◆ Stated task ◆
How many lines in the entries below contain the word "Viewport"? Give only the number.

* Begin Task inputs *

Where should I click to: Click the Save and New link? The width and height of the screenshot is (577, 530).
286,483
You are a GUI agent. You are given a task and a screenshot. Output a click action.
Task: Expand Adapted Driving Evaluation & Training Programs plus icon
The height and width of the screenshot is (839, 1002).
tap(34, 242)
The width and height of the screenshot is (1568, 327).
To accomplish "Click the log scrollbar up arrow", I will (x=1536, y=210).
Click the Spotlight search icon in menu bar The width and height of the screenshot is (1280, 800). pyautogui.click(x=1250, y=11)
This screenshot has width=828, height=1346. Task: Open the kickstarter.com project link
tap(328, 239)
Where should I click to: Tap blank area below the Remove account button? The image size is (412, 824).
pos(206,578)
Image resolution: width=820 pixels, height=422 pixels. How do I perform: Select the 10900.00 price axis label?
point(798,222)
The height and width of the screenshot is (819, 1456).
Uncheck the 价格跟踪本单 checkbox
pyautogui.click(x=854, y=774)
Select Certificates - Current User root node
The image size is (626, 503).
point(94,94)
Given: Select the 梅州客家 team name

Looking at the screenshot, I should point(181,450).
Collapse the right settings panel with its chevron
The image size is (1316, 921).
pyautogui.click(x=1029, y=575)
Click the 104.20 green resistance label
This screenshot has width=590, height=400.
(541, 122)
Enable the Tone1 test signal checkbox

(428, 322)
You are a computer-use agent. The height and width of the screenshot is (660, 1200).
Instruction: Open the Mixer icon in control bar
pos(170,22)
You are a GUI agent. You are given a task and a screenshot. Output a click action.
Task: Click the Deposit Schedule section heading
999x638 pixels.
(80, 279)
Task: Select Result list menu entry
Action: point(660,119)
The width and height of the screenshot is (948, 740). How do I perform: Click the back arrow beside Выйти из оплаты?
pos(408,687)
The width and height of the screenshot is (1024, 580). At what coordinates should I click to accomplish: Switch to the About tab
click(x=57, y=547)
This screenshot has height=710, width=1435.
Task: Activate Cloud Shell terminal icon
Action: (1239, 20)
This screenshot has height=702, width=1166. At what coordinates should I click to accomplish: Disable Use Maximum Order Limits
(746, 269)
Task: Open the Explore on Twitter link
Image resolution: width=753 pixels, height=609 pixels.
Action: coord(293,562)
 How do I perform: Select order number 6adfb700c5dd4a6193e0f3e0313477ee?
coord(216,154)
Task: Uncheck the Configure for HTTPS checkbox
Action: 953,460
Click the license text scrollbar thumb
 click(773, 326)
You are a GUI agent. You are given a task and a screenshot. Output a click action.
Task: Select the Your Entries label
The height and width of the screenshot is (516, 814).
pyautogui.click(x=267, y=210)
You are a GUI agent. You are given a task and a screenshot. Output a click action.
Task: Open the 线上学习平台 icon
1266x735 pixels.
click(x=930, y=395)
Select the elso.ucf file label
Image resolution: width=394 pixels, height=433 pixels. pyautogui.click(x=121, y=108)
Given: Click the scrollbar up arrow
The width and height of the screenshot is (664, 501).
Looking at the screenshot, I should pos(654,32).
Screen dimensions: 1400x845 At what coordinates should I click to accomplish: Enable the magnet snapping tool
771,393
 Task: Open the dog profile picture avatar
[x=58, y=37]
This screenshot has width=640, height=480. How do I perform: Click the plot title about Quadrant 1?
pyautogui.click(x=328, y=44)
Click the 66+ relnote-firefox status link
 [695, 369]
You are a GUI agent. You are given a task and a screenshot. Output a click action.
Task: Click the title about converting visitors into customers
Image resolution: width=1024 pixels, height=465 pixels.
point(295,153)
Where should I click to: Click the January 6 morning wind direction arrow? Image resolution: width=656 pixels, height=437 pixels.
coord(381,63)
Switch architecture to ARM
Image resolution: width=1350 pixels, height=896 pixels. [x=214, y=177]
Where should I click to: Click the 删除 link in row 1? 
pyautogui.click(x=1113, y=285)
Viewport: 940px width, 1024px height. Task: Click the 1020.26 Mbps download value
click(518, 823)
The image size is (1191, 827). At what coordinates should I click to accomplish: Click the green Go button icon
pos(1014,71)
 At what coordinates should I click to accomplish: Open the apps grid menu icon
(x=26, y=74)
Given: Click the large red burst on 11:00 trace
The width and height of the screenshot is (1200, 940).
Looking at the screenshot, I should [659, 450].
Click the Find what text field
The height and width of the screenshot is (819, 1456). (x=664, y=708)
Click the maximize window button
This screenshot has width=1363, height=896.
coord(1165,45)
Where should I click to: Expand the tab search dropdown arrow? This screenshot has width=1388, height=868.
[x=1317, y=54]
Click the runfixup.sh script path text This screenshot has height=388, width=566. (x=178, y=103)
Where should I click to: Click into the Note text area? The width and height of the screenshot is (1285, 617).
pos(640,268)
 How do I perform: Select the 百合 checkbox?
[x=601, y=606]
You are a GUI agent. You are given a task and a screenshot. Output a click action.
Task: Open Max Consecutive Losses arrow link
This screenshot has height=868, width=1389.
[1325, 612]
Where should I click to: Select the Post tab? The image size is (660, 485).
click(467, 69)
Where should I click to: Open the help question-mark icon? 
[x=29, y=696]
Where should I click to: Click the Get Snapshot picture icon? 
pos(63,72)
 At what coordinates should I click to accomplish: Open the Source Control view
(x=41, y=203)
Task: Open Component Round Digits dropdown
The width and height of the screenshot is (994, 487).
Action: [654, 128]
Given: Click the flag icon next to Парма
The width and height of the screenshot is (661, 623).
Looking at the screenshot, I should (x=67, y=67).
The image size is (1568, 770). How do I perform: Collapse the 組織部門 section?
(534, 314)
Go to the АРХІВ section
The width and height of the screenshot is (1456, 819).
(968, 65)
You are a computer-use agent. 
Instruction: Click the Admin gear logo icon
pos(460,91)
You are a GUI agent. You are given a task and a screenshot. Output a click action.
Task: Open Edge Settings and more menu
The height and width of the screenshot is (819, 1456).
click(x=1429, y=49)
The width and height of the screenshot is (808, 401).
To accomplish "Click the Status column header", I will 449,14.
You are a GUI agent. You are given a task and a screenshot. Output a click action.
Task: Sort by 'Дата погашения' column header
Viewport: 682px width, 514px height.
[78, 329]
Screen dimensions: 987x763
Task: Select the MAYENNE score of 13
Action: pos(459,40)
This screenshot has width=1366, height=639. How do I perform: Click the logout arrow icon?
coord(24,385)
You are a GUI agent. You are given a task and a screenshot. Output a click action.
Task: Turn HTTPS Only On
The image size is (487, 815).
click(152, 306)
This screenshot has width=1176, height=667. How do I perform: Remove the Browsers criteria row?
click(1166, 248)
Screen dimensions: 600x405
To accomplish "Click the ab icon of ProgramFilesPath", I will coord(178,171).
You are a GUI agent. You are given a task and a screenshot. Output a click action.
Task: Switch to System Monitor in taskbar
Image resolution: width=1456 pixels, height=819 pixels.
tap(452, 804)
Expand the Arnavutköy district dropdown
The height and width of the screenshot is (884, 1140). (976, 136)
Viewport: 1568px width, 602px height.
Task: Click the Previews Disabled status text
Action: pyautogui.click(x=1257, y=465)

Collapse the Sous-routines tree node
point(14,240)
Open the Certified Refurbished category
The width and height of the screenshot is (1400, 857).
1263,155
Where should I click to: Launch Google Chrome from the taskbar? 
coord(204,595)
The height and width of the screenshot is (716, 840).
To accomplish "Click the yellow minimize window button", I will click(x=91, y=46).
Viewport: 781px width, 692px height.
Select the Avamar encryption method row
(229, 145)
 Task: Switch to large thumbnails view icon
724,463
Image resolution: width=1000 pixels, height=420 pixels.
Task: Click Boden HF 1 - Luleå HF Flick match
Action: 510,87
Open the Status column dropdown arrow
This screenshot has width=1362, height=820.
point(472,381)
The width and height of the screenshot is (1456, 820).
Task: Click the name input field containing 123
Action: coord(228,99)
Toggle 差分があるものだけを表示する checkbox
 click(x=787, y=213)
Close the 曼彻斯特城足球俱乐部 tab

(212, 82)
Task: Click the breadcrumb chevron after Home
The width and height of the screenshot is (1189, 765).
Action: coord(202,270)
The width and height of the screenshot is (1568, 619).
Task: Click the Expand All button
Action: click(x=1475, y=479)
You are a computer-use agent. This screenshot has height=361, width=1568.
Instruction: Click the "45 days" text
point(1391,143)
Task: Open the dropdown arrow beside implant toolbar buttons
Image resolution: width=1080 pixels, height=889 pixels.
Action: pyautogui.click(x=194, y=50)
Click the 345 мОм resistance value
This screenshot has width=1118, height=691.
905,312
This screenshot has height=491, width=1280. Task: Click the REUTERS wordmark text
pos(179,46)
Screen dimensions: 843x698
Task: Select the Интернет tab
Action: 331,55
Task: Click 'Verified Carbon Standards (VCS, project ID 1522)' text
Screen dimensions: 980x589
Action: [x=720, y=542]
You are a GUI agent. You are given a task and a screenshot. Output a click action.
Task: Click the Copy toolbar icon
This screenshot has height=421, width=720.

* End Task inputs *

◆ Written answer ◆
4